My Journey from Misery to Ministry

"You asked, 'who is this who questions My wisdom with such ignorance?' It is I - and I was talking about things I knew nothing about; things far too wonderful for me." ~Job 42:3

Tuesday, December 8, 2009

11. It's Really Not All About Me. Really.

Today I woke up really, really low. It's just now 10:45 and I just got out of bed, after a sickening blow to the gut of depression, followed by two bouts of a good cry. And right now I have to ask myself: my gawd girl, what are you thinking? So much incredible pain out there right this minute and you're all undone over a five year relationship? A 22 month marriage? Really?

Right now a woman in Sacramento is grieving over the loss of her husband of 40 years. Jerry's twin sister, my former sister-in-law, and my friend for 23 years, is sitting alone in a big house filled with forty years of memories. Seven weeks ago her world came crashing in when her husband Kenneth was diagnosed, out of the clear blue sky, with a deadly brain tumor. He went quickly, and last week she became a widow. Five weeks before she lost him they were planning for Thanksgiving with their family and Christmas with their grandson. They had no idea those holidays would never come for them; that she would actually spend them as a solo mommy, a solo grandma.

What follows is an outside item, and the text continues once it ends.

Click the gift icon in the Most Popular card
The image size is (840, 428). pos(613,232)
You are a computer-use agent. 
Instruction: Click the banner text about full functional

Right now four families; three wives and one husband are in a daze, on their own private journeys of bitter alone-ness, weighed down under their own waves of loss so profound it makes my own loss seem pitiful and ridiculous. They are the families of the four Lakewood police officers who lost their lives in a senseless, shocking mass assassination while they sat innocently in a Pierce County coffee shop. They will not spend Christmas with their husbands or wife, dads or mom. They will watch little ones open presents, already purchased, from their lost relatives, and figure out how they're going to explain this glaring aberration.

Somewhere someone is dying, someone is getting a grim diagnosis, someone is on the phone calling everyone in the book because a teenager did not come home. The waves are cold, huge, dark. They are ripping open the hearts of good men and women who, like me, had no idea they even existed, much less were about to pound down on top of them.

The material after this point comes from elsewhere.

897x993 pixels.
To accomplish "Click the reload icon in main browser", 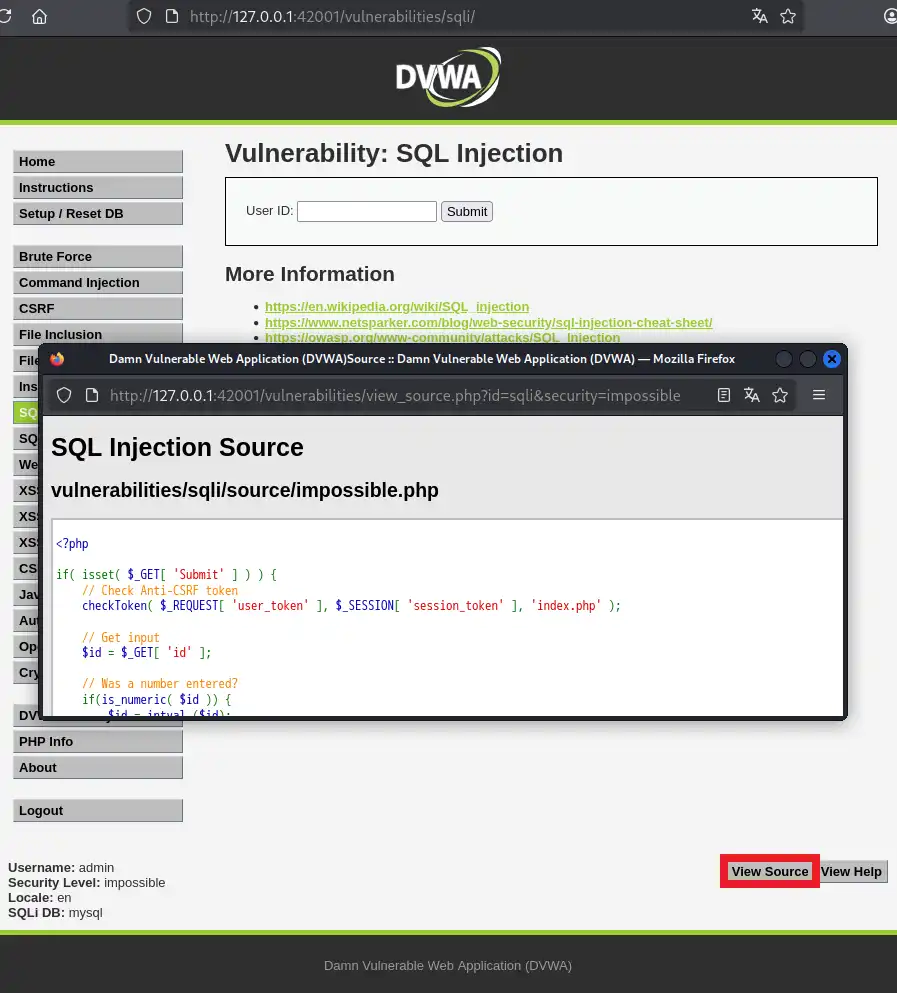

Who am I, God, reader, to be so caught up in my little pain? My loss is miniscule, really. I hope and pray that this realization will help me battle the terrible fear of what lies ahead for me. How sad is that... me me me. God would You please, please take this pain I have for my own silly circumstances and turn it into pain for those suffering losses I can't even imagine?

I prayed this once a couple of weeks ago: Lord, break my heart, as You've done, not for my own life situation, but for others' pain and loss. Break my heart, God, for the lost.